▶ Task: Only the pictures are to be left out; write out the rest of the data exactly.
══ Data shown
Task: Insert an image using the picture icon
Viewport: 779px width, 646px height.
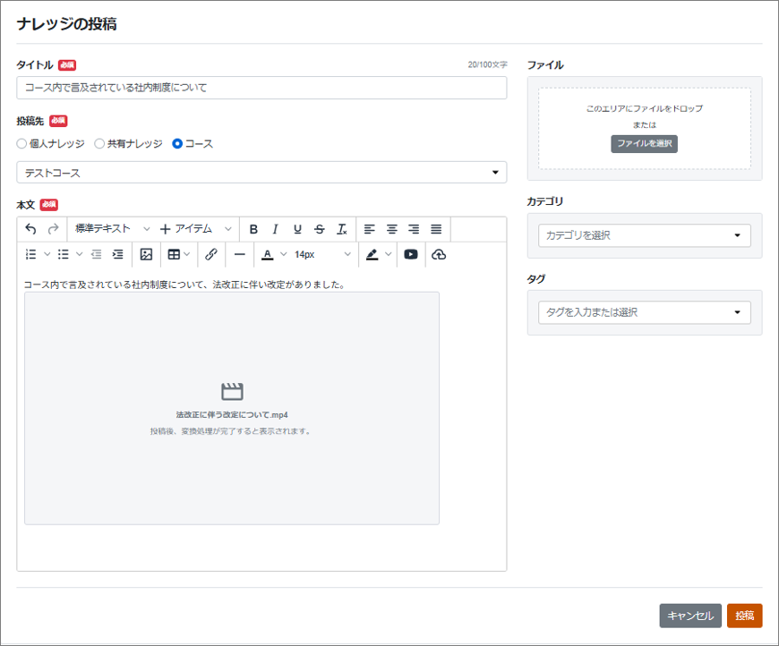Action: (x=146, y=254)
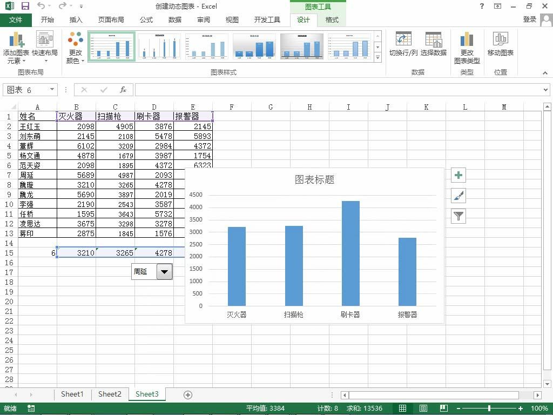This screenshot has width=553, height=415.
Task: Open Change Colors (更改颜色) palette
Action: 76,48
════
▶ Solution below:
Task: Insert an image using the picture icon
Viewport: 779px width, 646px height.
Action: (x=146, y=254)
This screenshot has width=553, height=415.
Task: Open Change Colors (更改颜色) palette
Action: 76,48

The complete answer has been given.